|The Network Time Protocol (NTP) is used to synchronize the time of a computer client or server to another server or reference time source, such as a radio or satellite receiver or modem. It provides client accuracies typically within a millisecond on LANs and up to a few tens of milliseconds on WANs relative to a primary server synchronized to Coordinated Universal Time (UTC) via a Global Positioning Service (GPS) receiver, for example. Typical NTP configurations utilize multiple redundant servers and diverse network paths, in order to achieve high accuracy and reliability. Here at the School of Computing at the University of Utah, we use the NTP package (formerly the XNTP package) to implement the NTP protocol. NTP is a public-domain package and it allows each machine in our network to synchronize with main time server, timemaster.cs.utah.edu. This time server is synchronized to several machines on the Internet that get their time set from GPS receivers, atomic clocks, and the like.
Implementation on UNIX
Implementing clients that sync their time off of timemaster.cs.utah.edu is rather straight forward:
Once these files are in place, all you have to do is run the startup file to run ntpdate (which sets the clock explicitly), and then starts up ntpd (the daemon that keeps the time in sync with the server). When starting ntpd, please make sure that other time-keeping utilities, such as AFS and timed, are turned off, or other you'll start a war over time control. (This is something to be avoided!) That's it. Once ntpd is running, you should be set.

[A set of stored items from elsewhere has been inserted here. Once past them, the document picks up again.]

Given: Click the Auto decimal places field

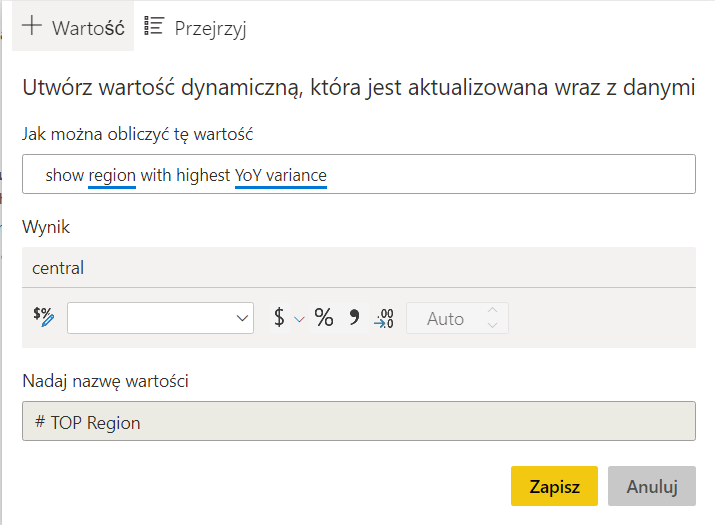Looking at the screenshot, I should (445, 319).
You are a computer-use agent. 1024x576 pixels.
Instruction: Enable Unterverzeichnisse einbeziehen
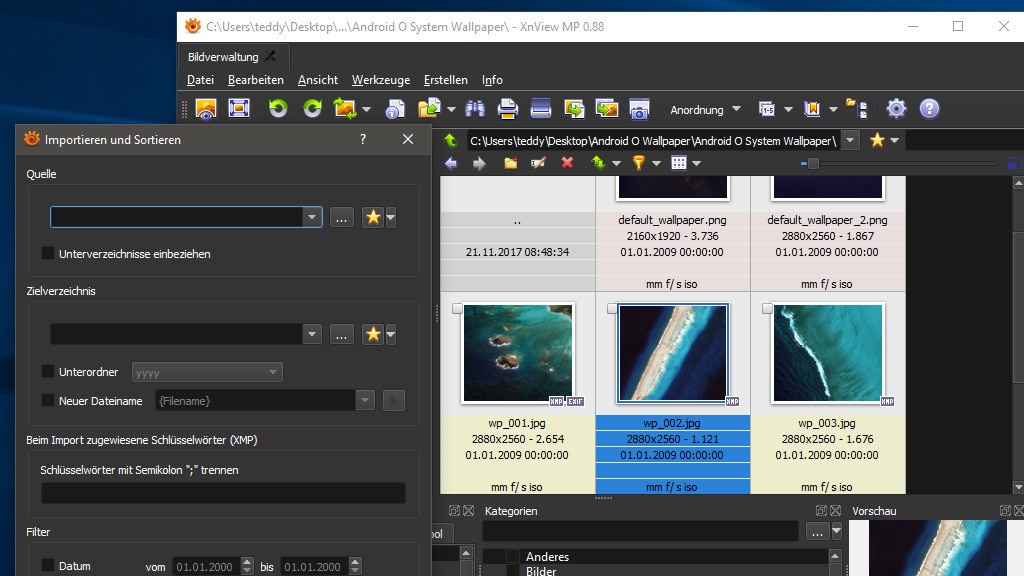(x=47, y=254)
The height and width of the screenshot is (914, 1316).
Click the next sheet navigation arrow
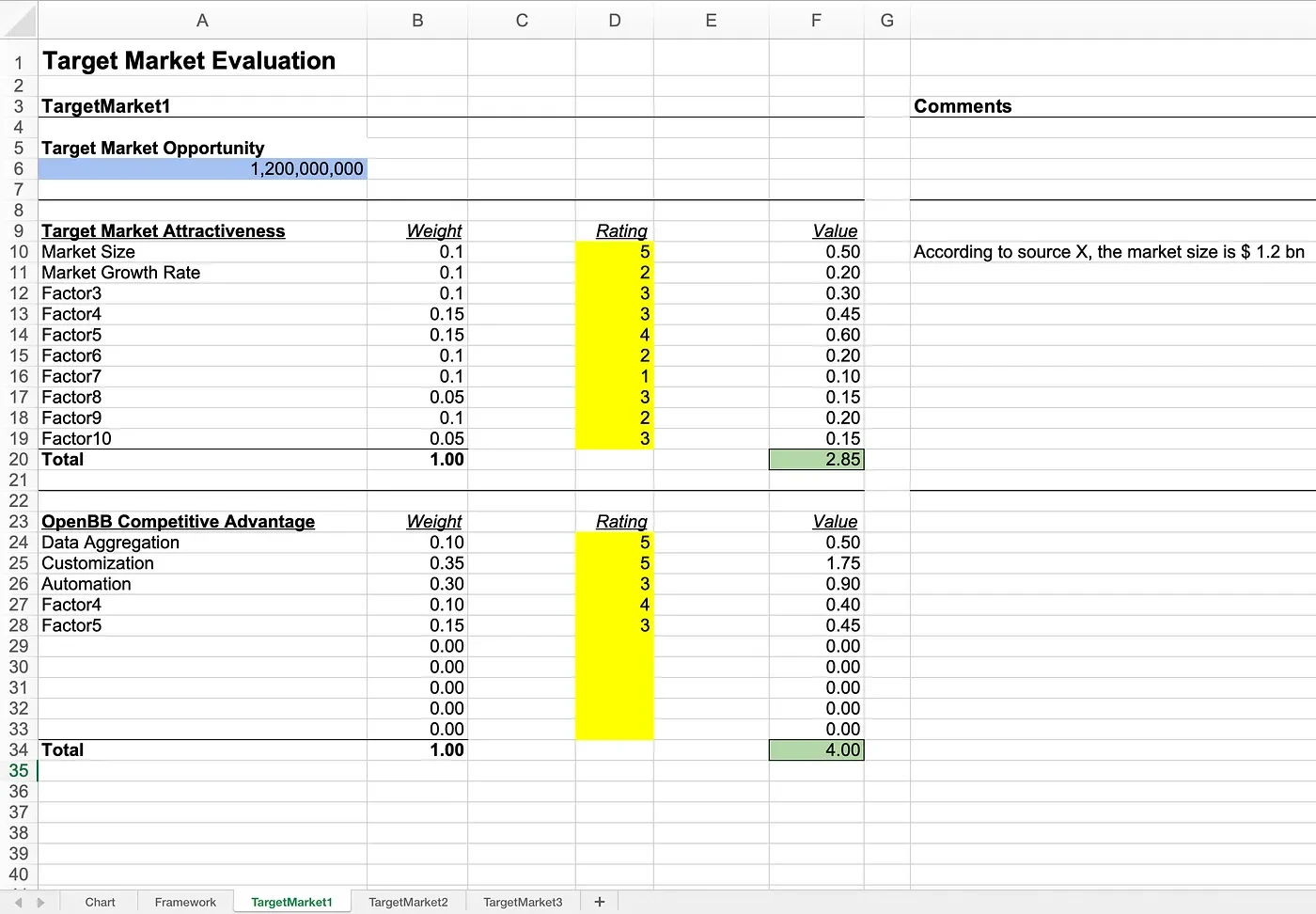[40, 902]
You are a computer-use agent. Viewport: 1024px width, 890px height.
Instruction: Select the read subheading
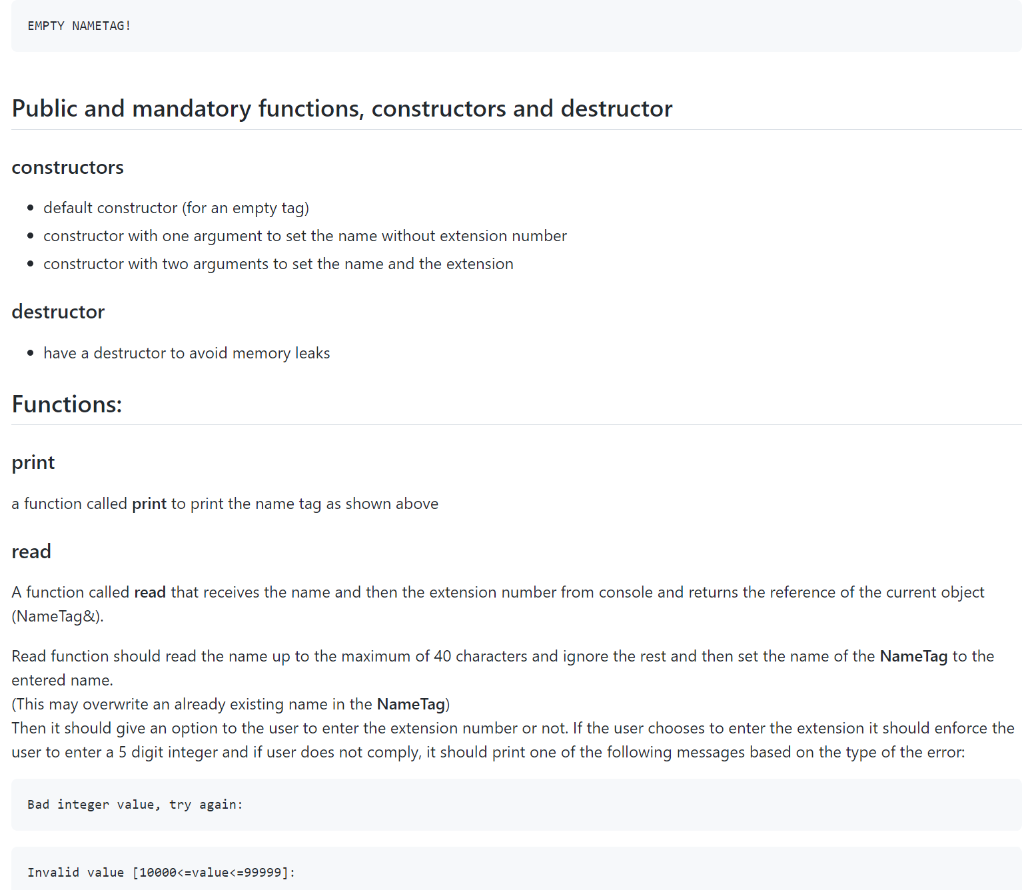(x=31, y=551)
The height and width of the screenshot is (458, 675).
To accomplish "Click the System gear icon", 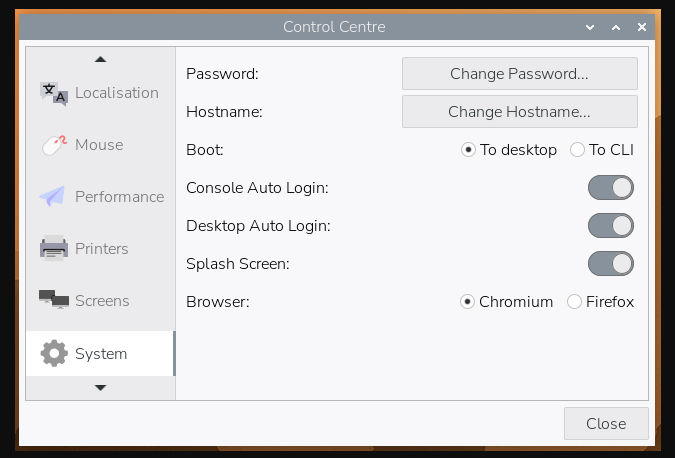I will pos(54,354).
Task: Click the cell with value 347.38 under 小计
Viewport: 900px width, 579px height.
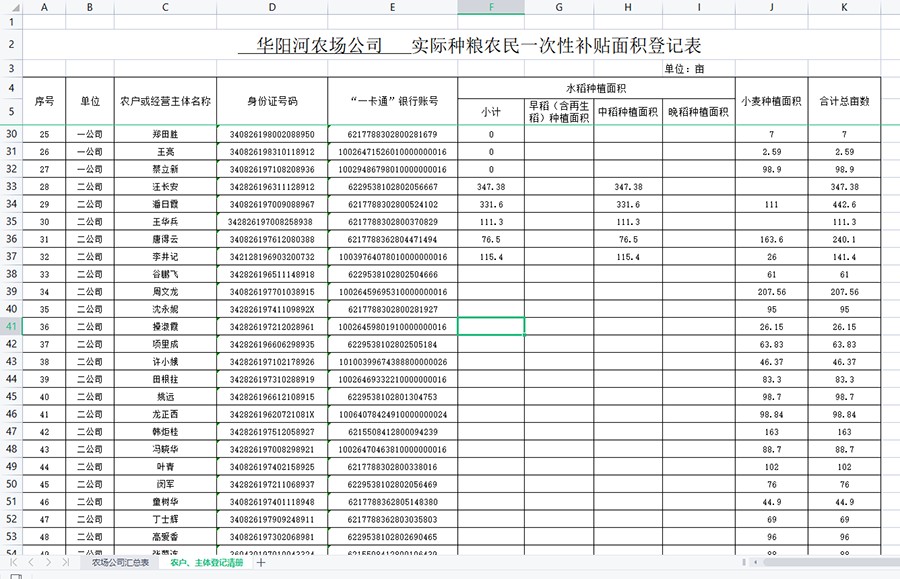Action: coord(491,186)
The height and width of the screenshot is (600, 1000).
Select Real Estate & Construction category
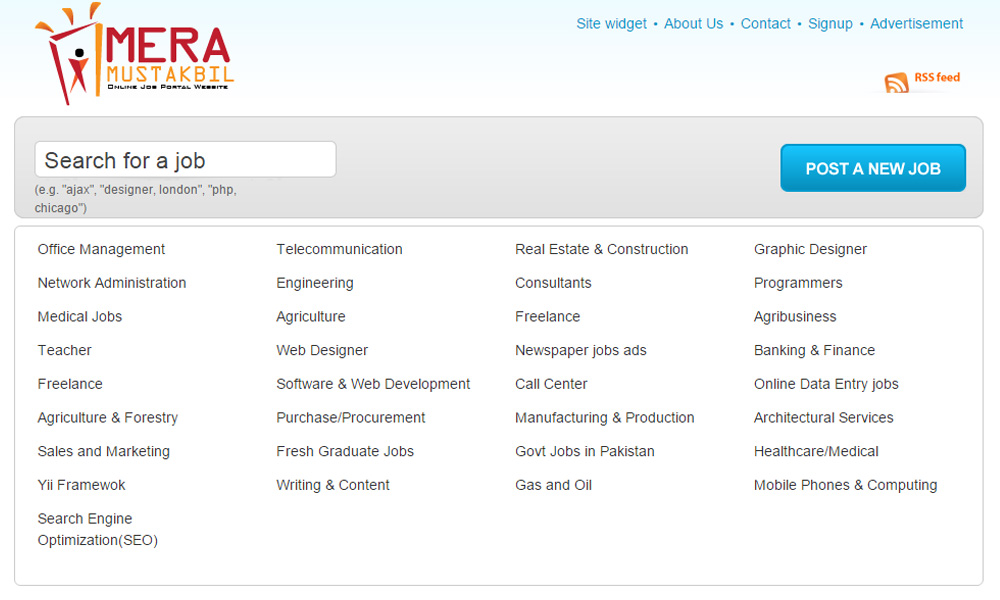tap(601, 249)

- Two executables must be present: ntpd and ntpdate. These should exist in /usr/local/sbin.
- The file /etc/ntp.conf must exist, and be configured for our environment.
- There should also be a startup file, in /etc/init.d and linked to the various rcX.d directories, although this will depend on your computer OS version. Please refer to your OS documentation for configuration.
Implementation on Windows
For Windows XP go to your Control Panel and start up the "Date and Time" panel. Select the "Internet Time" tab and enter timemaster.cs.utah.edu.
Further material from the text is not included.